Your task. Could you set down every one of the records below line by line, changing nothing?

Exercise input.
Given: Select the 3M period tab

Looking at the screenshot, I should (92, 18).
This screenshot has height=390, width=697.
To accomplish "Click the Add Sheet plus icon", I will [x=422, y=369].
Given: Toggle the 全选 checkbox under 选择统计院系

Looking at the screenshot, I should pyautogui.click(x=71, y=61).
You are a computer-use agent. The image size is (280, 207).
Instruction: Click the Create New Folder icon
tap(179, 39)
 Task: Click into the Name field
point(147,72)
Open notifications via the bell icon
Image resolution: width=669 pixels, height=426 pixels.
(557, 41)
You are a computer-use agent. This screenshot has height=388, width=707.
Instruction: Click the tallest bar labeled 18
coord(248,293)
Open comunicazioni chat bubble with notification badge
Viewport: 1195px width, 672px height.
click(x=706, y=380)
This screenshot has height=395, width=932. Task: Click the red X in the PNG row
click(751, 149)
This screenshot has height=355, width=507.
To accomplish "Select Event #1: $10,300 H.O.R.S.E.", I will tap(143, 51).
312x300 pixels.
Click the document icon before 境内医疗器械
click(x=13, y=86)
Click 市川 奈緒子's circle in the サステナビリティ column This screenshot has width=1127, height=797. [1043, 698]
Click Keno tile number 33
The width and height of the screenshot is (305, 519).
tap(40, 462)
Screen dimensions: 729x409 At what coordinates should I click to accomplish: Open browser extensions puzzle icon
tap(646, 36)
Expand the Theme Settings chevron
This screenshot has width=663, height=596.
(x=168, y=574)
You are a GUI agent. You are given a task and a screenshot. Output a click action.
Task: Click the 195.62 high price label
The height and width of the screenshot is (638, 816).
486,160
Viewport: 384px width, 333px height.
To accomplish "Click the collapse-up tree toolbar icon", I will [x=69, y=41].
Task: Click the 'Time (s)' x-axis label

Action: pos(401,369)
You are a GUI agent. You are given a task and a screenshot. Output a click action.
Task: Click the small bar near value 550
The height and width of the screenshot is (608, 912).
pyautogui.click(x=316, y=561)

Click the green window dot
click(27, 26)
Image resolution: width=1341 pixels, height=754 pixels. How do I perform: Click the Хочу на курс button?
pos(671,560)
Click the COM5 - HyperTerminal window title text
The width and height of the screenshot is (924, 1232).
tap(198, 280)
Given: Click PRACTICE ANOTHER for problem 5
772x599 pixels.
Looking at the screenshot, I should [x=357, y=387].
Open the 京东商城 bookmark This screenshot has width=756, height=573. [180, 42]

Reply.
Given: Select the 3M period tab

Looking at the screenshot, I should (92, 18).
This screenshot has height=390, width=697.
To accomplish "Click the Add Sheet plus icon", I will [x=422, y=369].
Given: Toggle the 全选 checkbox under 选择统计院系

Looking at the screenshot, I should pyautogui.click(x=71, y=61).
You are a computer-use agent. The image size is (280, 207).
Instruction: Click the Create New Folder icon
tap(179, 39)
 Task: Click into the Name field
point(147,72)
Open notifications via the bell icon
Image resolution: width=669 pixels, height=426 pixels.
(557, 41)
You are a computer-use agent. This screenshot has height=388, width=707.
Instruction: Click the tallest bar labeled 18
coord(248,293)
Open comunicazioni chat bubble with notification badge
Viewport: 1195px width, 672px height.
click(x=706, y=380)
This screenshot has height=395, width=932. Task: Click the red X in the PNG row
click(751, 149)
This screenshot has height=355, width=507.
To accomplish "Select Event #1: $10,300 H.O.R.S.E.", I will tap(143, 51).
312x300 pixels.
Click the document icon before 境内医疗器械
click(x=13, y=86)
Click 市川 奈緒子's circle in the サステナビリティ column This screenshot has width=1127, height=797. [1043, 698]
Click Keno tile number 33
The width and height of the screenshot is (305, 519).
tap(40, 462)
Screen dimensions: 729x409 At what coordinates should I click to accomplish: Open browser extensions puzzle icon
tap(646, 36)
Expand the Theme Settings chevron
This screenshot has width=663, height=596.
(x=168, y=574)
You are a GUI agent. You are given a task and a screenshot. Output a click action.
Task: Click the 195.62 high price label
The height and width of the screenshot is (638, 816).
486,160
Viewport: 384px width, 333px height.
To accomplish "Click the collapse-up tree toolbar icon", I will [x=69, y=41].
Task: Click the 'Time (s)' x-axis label

Action: pos(401,369)
You are a GUI agent. You are given a task and a screenshot. Output a click action.
Task: Click the small bar near value 550
The height and width of the screenshot is (608, 912).
pyautogui.click(x=316, y=561)

Click the green window dot
click(27, 26)
Image resolution: width=1341 pixels, height=754 pixels. How do I perform: Click the Хочу на курс button?
pos(671,560)
Click the COM5 - HyperTerminal window title text
The width and height of the screenshot is (924, 1232).
tap(198, 280)
Given: Click PRACTICE ANOTHER for problem 5
772x599 pixels.
Looking at the screenshot, I should [x=357, y=387].
Open the 京东商城 bookmark This screenshot has width=756, height=573. [180, 42]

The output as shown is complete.